7) Engaging the Problem of Evil: Conclusion

I conclude with one last pastoral reflection.  The fourth paragraph up, I argued that God had to have believed that evil was worth it in order to qualify as perfect.  That argument was made on the assumption that it is, in fact, metaphysically possible for evil to outdo good in terms of worth.  I’m not so certain that this is even a metaphysical possibility.  A single shred – the tiniest grain of true joy – is worth even an infinity of evil and transgression.  If there is no good, then there can be no evil, and if there is even a shred of true good, then no amount of evil that results can overturn it.  The Psalmist seemed to express similar sentiments, “Better is one day in your courts than a thousand elsewhere” (Ps. 84:10 NIV).  C. S. Lewis, through the characters in his narrative The Great Divorce, communicates insights that are well in agreement:
And yet all loneliness, angers, hatreds, envies and itchings that [Hell] contains, if rolled into one single experience and put into the scale against the least moment of the joy that is felt by the least in Heaven, would have no weight that could be registered at all.  Bad cannot succeed even in being bad as truly as good is good.  If all Hell’s miseries together entered the consciousness of yon wee yellow bird on the bough there, they would be swallowed up without trace, as if one drop of ink had been dropped into that Great Ocean to which your terrestrial Pacific itself is only a molecule.[1]

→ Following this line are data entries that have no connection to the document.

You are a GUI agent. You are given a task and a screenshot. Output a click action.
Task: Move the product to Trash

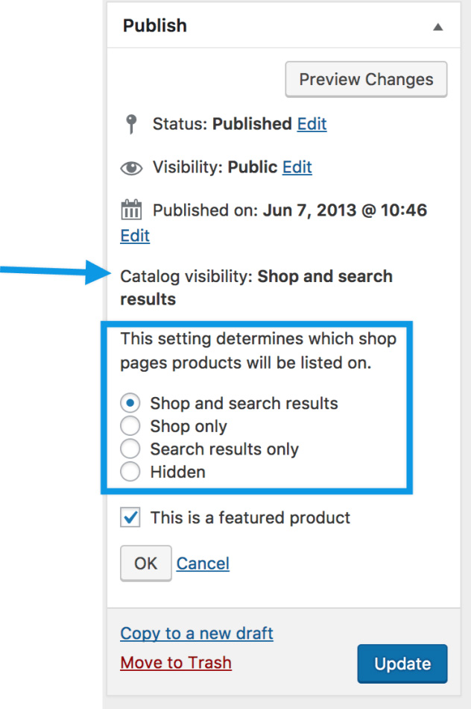coord(176,663)
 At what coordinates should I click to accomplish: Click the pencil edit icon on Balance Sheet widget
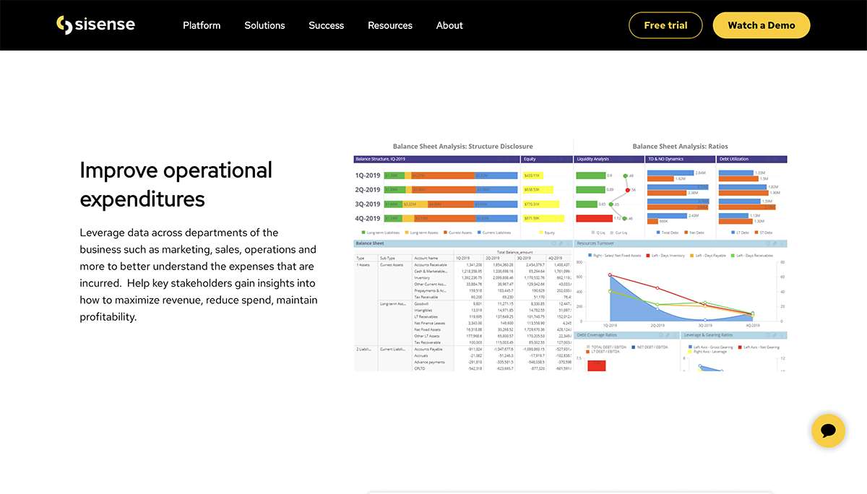(x=561, y=243)

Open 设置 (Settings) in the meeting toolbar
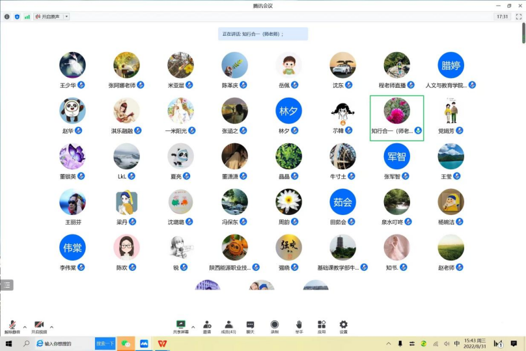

                There is, therefore, reason for optimism.  For we are in the hands of some kind of Something which we have an idea in our minds about; something which, through our knowledge of it, allows us to discern that our world is truly fallen.  And if it is fallen, then there is a Height from which it fell.  And if there is a Height from which it fell, then we must entertain the hope of returning to that Height, or else perish in absolute despair.  Christianity presents to us a chilling story of this fall, a maddening picture of the Height from which we fell (maddening because it is so surpassingly beautiful), and a glorious hope in the Resurrection, through which we might rise up from the depths into which we have fallen through the divine enigma that is Christ.